* [Trecho da página]

<<<<

HIV: dois novos casos de cura são anunciados; total chega a 13
Pesquisadores anunciaram, nesta segunda-feira (27), dois novos casos de possível cura do HIV. Os pacientes interromperam o uso dos medicamentos antirretrovirais e, desde então, permanecem sem carga viral detectável nos exames, aumentando para 13 o número de casos de remissão ou possível cura registrados pela Sociedade Internacional de Aids (IAS).
Os resultados serão apresentados durante a 26ª Conferência Internacional sobre AIDS, realizada nesta semana, no Rio de Janeiro.
Um dos casos é conhecido como “paciente de Kansas City”, um homem de 21 anos diagnosticado com HIV e uma forma agressiva de leucemia em 2018. Em 2020, ele foi submetido a um transplante de células-tronco de uma doadora com uma rara mutação genética chamada CCR5-delta32, capaz de dificultar a entrada do vírus nas células de defesa do organismo.
Após o procedimento, o paciente enfrentou complicações e precisou receber um reforço de células-tronco. Os medicamentos contra o HIV foram suspensos em fevereiro de 2025 e, após 14 meses, os exames continuam sem detectar o vírus no sangue ou células capazes de reiniciar a infecção.
O segundo paciente também recebeu um transplante de células-tronco de um doador com a mesma mutação genética. O caso era considerado mais complexo devido à presença de diferentes variantes do HIV. Mesmo assim, após um ano sem utilizar antirretrovirais, o vírus continua indetectável e os pesquisadores não encontraram sinais de replicação viral.

>>>>

* [Detalhes da tarefa] Atualize o texto sobre a cura do HIV no trecho que vai de "HIV: dois novos" até "defesa do organismo.", substituindo "leucemia" por "linfoma".

* [Dados armazenados]
<<<<

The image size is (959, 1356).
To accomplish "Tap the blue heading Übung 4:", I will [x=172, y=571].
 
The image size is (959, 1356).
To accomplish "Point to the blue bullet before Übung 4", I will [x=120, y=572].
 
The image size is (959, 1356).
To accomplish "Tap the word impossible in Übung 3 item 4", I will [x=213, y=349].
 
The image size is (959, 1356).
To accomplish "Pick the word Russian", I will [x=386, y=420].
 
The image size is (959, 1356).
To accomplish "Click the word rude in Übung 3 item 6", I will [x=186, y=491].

>>>>
<<<<

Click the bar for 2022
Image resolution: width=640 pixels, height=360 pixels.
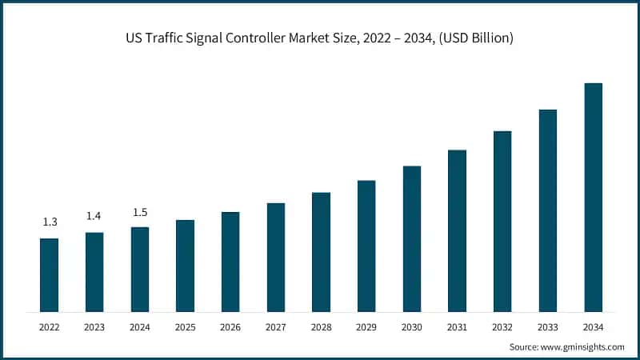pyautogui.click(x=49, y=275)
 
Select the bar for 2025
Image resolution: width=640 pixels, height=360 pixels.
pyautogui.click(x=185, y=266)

>>>>
<<<<

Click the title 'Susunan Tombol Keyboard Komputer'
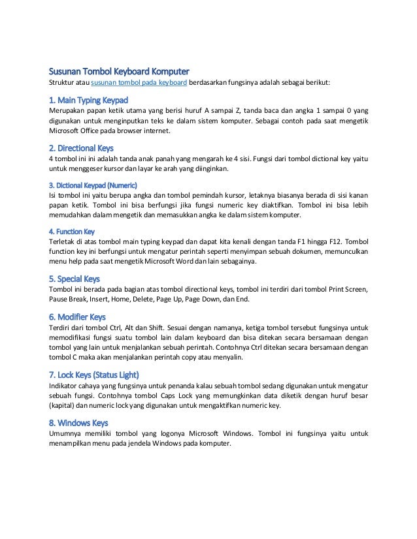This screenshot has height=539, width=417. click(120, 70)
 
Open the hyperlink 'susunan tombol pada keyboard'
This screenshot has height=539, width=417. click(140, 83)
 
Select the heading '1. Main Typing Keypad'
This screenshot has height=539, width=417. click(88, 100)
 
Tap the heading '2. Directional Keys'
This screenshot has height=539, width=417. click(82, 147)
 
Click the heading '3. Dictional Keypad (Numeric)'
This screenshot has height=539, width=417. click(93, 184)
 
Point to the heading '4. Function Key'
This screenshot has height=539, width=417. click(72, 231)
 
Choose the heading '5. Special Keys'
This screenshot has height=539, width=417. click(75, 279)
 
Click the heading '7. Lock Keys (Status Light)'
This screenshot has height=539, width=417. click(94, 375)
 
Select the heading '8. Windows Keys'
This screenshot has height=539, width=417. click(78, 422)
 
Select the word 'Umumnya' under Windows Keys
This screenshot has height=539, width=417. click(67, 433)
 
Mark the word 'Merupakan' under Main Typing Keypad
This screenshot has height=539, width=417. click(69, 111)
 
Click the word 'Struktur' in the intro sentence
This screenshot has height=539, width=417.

>>>>

* [Resultado da tarefa]
HIV: dois novos casos de cura são anunciados; total chega a 13
Pesquisadores anunciaram, nesta segunda-feira (27), dois novos casos de possível cura do HIV. Os pacientes interromperam o uso dos medicamentos antirretrovirais e, desde então, permanecem sem carga viral detectável nos exames, aumentando para 13 o número de casos de remissão ou possível cura registrados pela Sociedade Internacional de Aids (IAS).
Os resultados serão apresentados durante a 26ª Conferência Internacional sobre AIDS, realizada nesta semana, no Rio de Janeiro.
Um dos casos é conhecido como “paciente de Kansas City”, um homem de 21 anos diagnosticado com HIV e uma forma agressiva de linfoma em 2018. Em 2020, ele foi submetido a um transplante de células-tronco de uma doadora com uma rara mutação genética chamada CCR5-delta32, capaz de dificultar a entrada do vírus nas células de defesa do organismo.